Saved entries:
----
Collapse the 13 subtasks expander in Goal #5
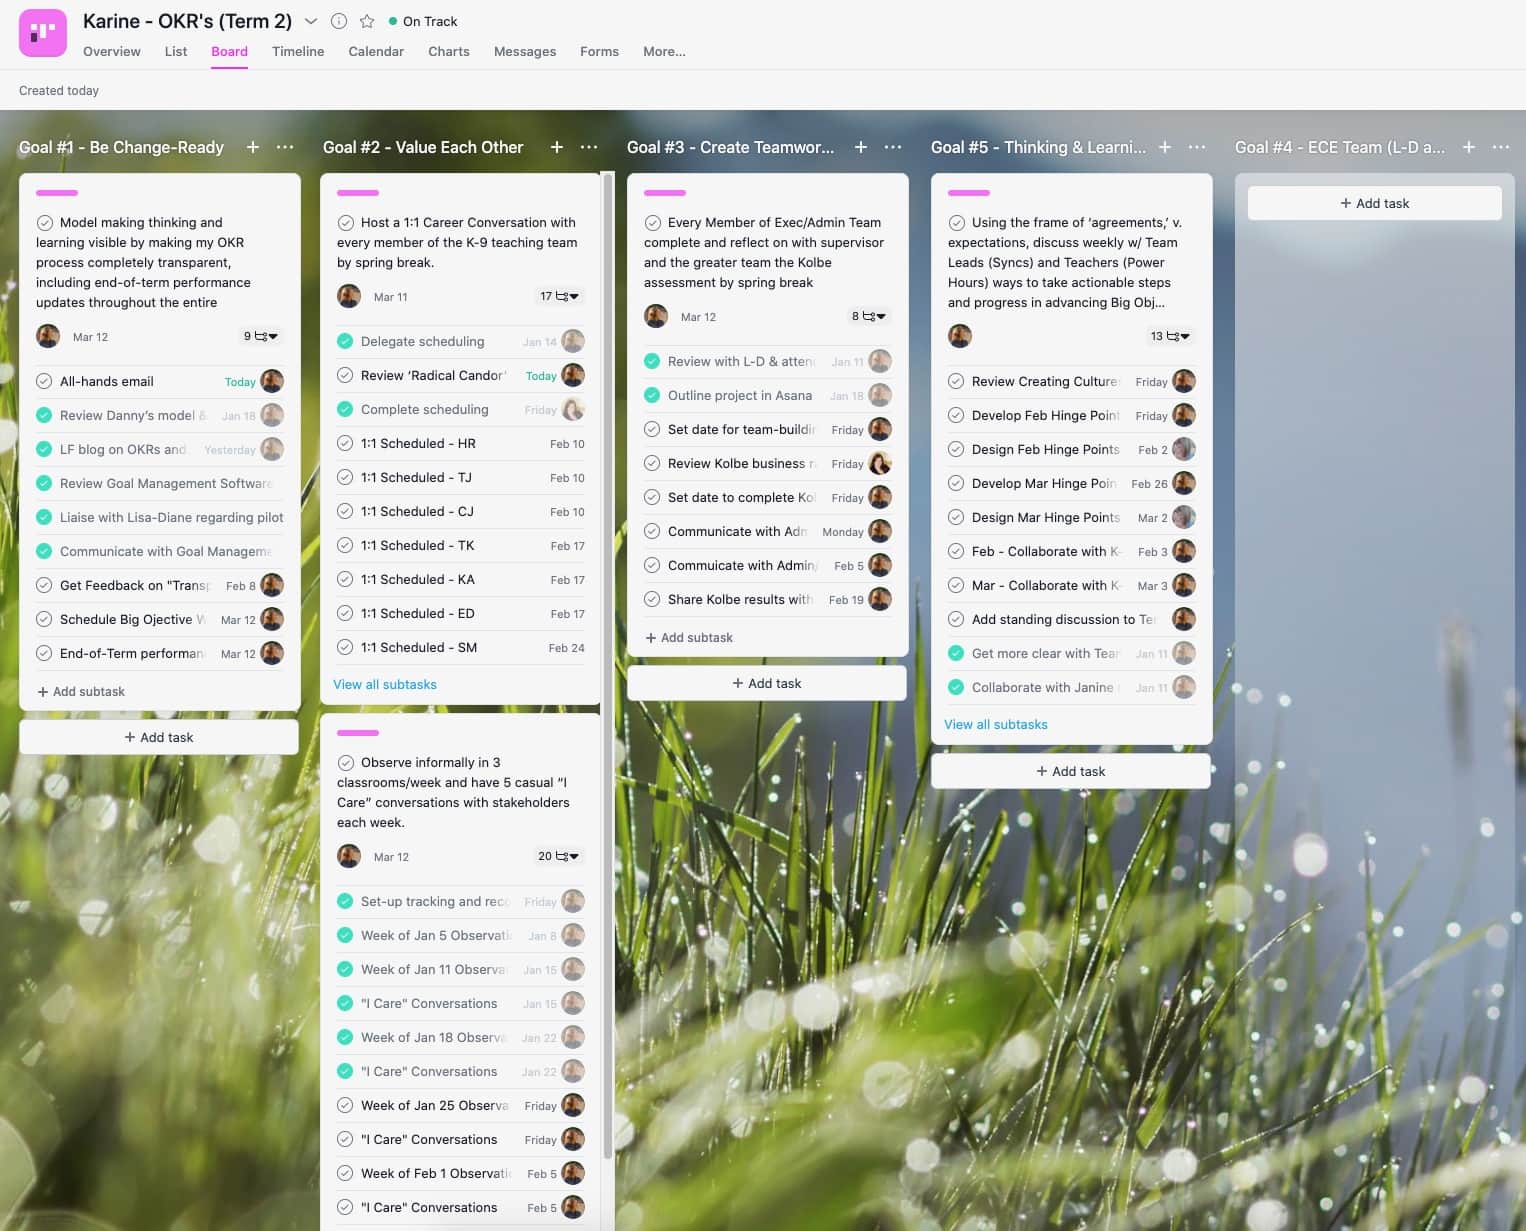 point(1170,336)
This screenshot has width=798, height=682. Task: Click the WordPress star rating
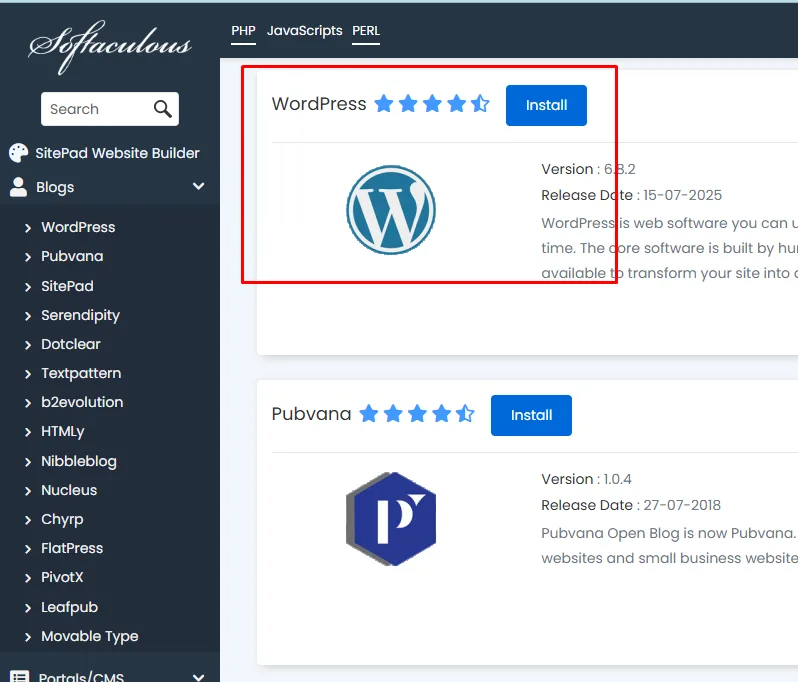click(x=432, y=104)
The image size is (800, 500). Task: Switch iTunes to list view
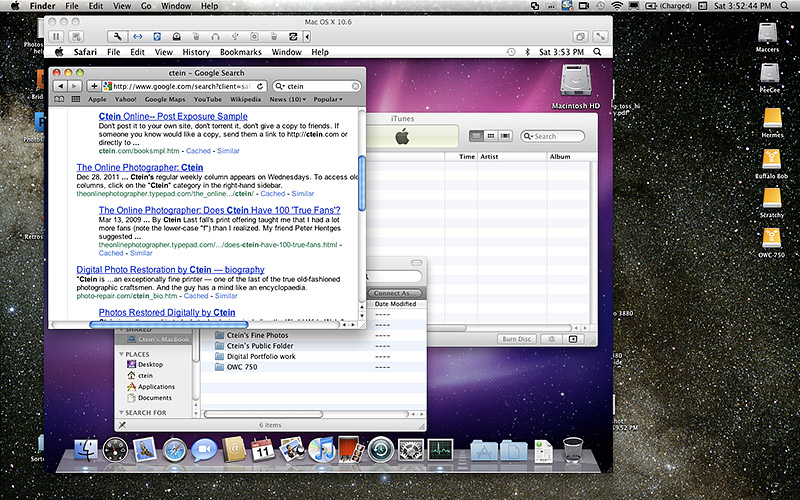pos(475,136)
----
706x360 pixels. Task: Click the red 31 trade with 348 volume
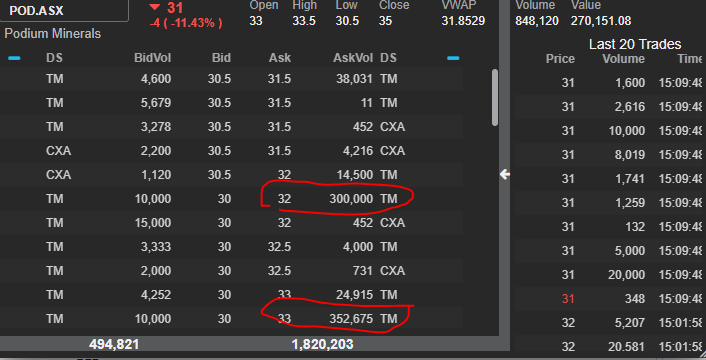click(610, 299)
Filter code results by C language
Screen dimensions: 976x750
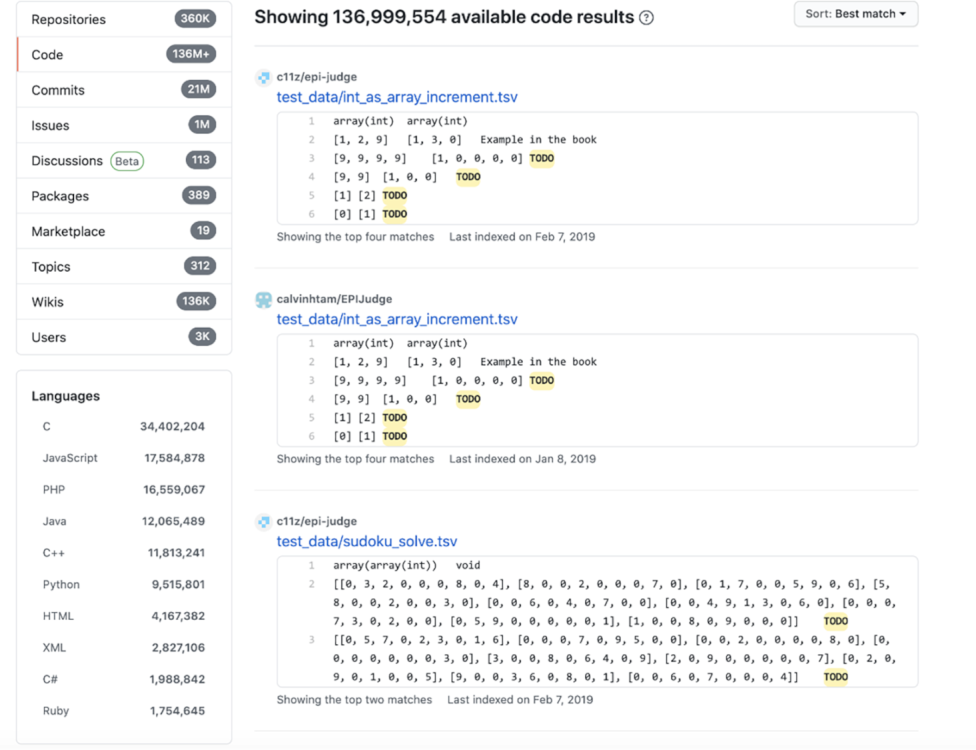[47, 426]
----
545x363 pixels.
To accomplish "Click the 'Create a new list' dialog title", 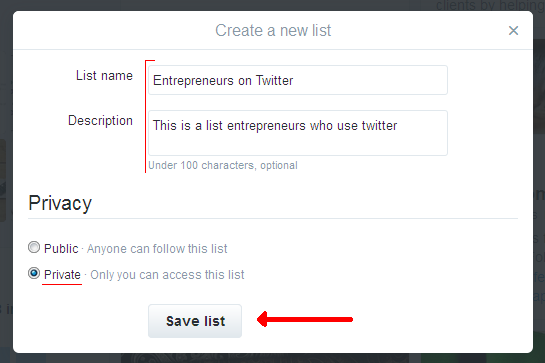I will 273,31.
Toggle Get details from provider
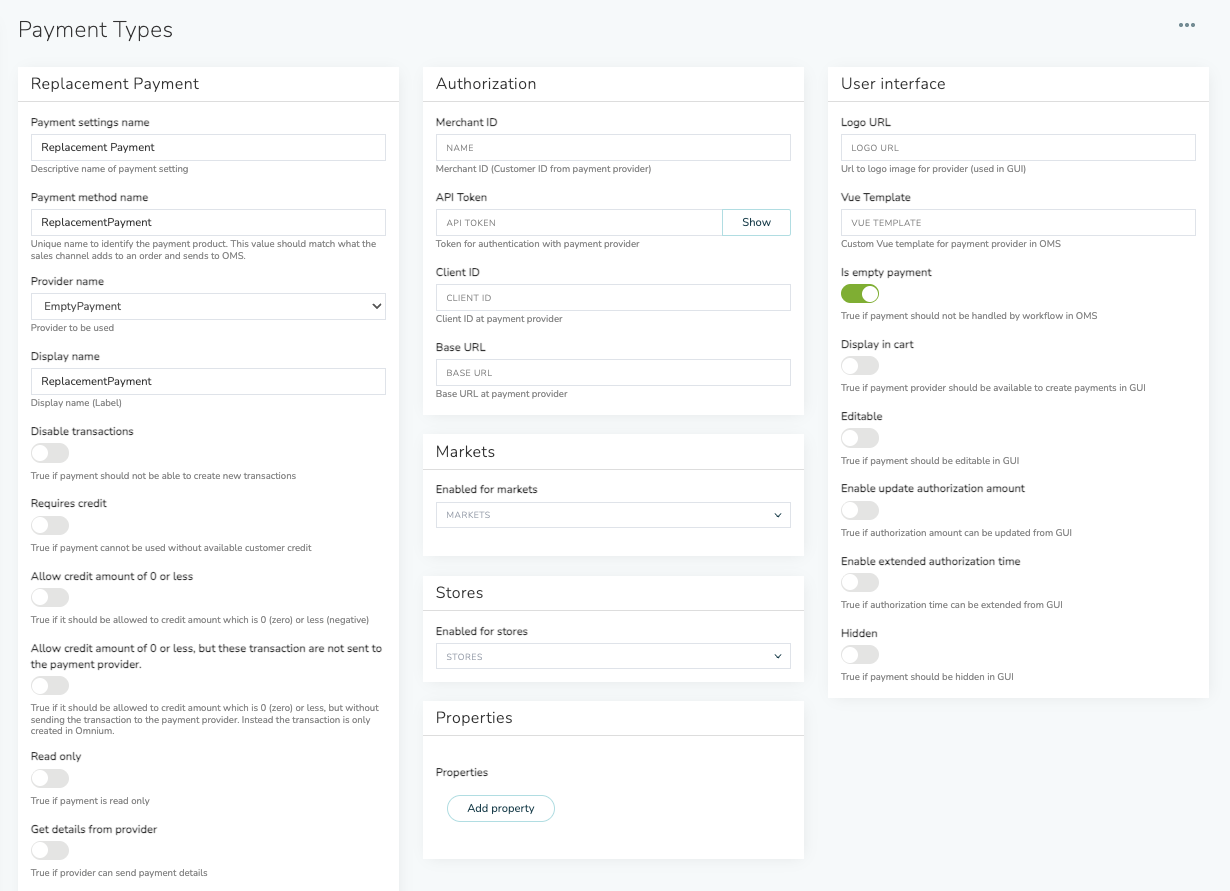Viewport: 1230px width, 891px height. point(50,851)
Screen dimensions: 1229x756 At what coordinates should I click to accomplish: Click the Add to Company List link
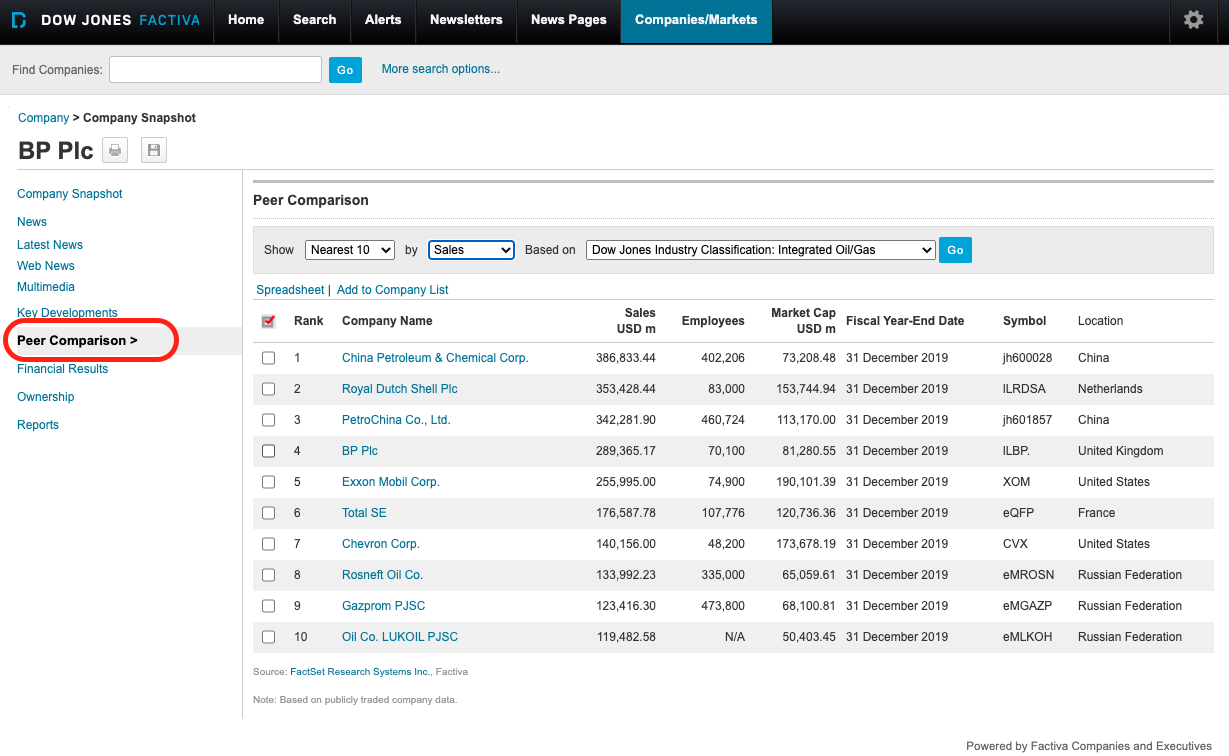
----
What you return must match the lines above from the one with "Toggle Get details from provider" through the one with "Screen dimensions: 1229x756" exactly, with both ends included and the pictures excluded.

Reply:
Toggle Get details from provider
Viewport: 1230px width, 891px height. point(50,851)
Screen dimensions: 1229x756 At what coordinates should I click to accomplish: Click the Add to Company List link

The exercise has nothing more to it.